Präzisionsdemokratie im Fussball

David Dürr - Basler Zeitung 28.08.2015


Die nationalen Wahlen stehen an. In wenigen Wochen wissen wir, wer in der nächsten Polit-Saison dabei ist. Fast ein bisschen wie in der Transferzeit beim Fussball, in der sich entscheidet, wer in der nächsten Saison wo spielt. Überhaupt haben die Polit-Saison und die Fussball-Saison einiges gemeinsam: Beide tun so, wie wenn sie die wichtigste Sache der Welt wären; beide sind aber nichts als eine ziemlich repetitive Show, bei der nichts anderes passiert, als dass die Spieler – je nach Sitzplatz des Zuschauers – von links nach rechts oder von rechts nach links rennen und zwischendurch einmal den einen oder anderen Treffer landen.

Auch die Rolle der Zuschauer ist bei der Polit- und bei der Fussball-Show dieselbe: zuschauen eben. Dazu gehört auch zu grölen, zu pfeifen oder zu applaudieren. Oder sich zu Parteien und Fanclubs zusammenzuschliessen, Fahnen mit markigen Parolen zu schwingen und lautstark die Teams oder Stars zu feiern. Und übrigens auch zahlen dürfen die Zuschauer sowohl in der Polit- wie in der Fussball-Show.

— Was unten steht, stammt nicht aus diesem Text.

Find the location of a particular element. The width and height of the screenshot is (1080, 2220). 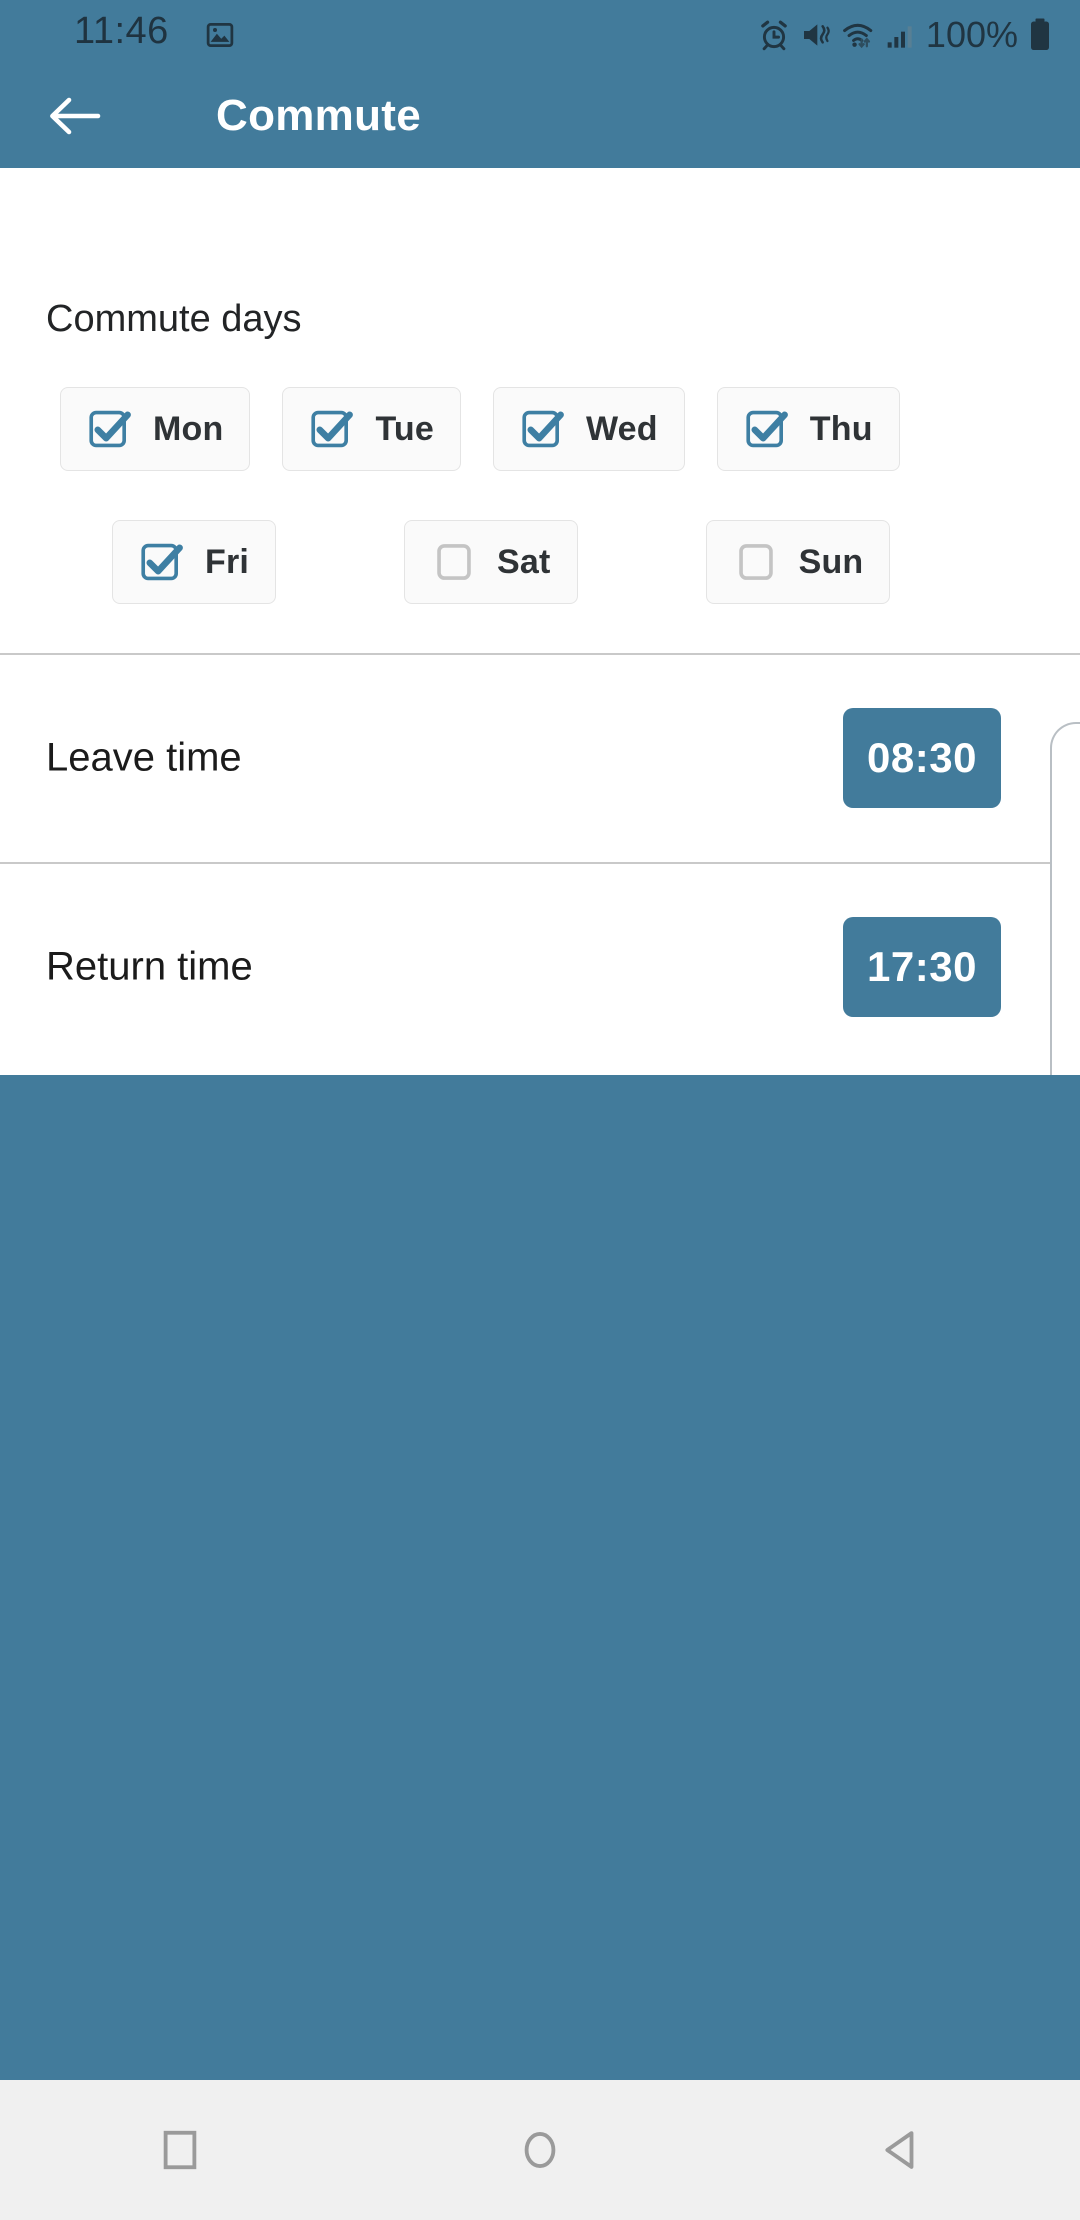

circle-icon is located at coordinates (540, 2150).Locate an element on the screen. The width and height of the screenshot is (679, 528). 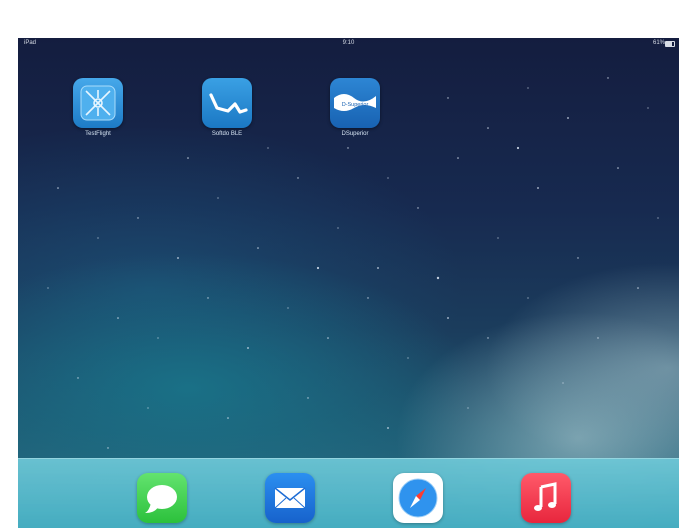
dsuperior-tile-text: D-Superior is located at coordinates (356, 105).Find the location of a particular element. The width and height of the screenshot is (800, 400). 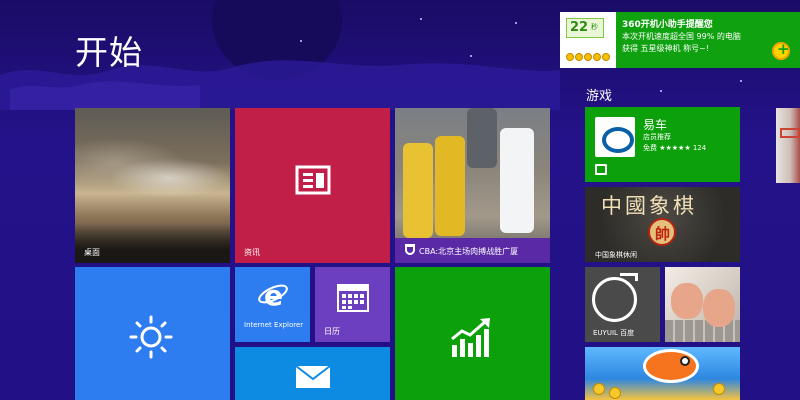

Ebenfalls gleich verhält es sich in beiden Shows mit dem, was die Zuschauer nicht dürfen: nämlich selbst ins Geschehen eingreifen, sich zum Beispiel selbst ins Getümmel auf dem Spielfeld stürzen. Oder von der Trainerbank aus Weisungen erteilen. Oder den Coach und die Spieler auswählen. Dazu wären die Zuschauer – sagt man – gar nicht fähig. Da würden ja nur gute Populisten statt gute Spieler gewählt. Die Zuschauer haben höchstens insofern einen Einfluss, als sie im Fall unfähiger Spieler, erfolgloser Spielzüge und schlechter Ergebnisse halt nicht mehr so häufig zur Show kommen. Das wollen die Organisatoren natürlich vermeiden und haben deshalb ein Interesse daran, die Zuschauer zufrieden zu stellen. Insofern könnte man sowohl der Fussball- wie der Polit-Show so etwas wie einen „demokratischen“ Anstrich attestieren.

Komischerweise wird nun aber in der Polit-Show (im Gegensatz zur Fussball-Show) durch alle Böden hindurch behauptet, das sei nicht bloss ein demokratischer Anstrich, sondern echte, durch und durch verwirklichte Demokratie. So seien es tatsächlich die Zuschauer selbst und niemand sonst, die die Spieler wählen und sogar die Spielregeln erlassen. Auf Letzteres ist man in der Schweiz besonders stolz und nennt es „direkte Demokratie“. – Das ist natürlich blanker Unsinn: An diesen sogenannt demokratischen Wahlen ist ein Drittel der Zuschauer schon gar nicht zugelassen; von den Verbleibenden wiederum interessiert sich nicht einmal die Hälfte; und davon schliesslich ist es bloss noch eine Minderheit, deren Kandidaten letztendlich als Spieler zum Einsatz kommen. Und was die Sachabstimmungen anbelangt, so ist es weniger als ein Prozent aller Spielregeln, zu der die Zuschauer überhaupt befragt werden. 

Nur noch skurril ist angesichts dessen die neuste Kontroverse um Vor- und Nachteile des e-Votings. Da hat doch tatsächlich der Bundesrat einigen Kantonen die elektronische Durchführung der Nationalratswahlen verboten, wegen angeblich zu grosser Abweichungstoleranzen der IT-Programme. Das ist etwa gleich absurd, wie wenn die Organisatoren von Fussballspielen sagen würden, die Geräte zum Messen des Gegröles der Zuschauer seien zu wenig präzis, um die daraus gezogenen Schlüsse auf die Transferlisten zuverlässig auszurechnen.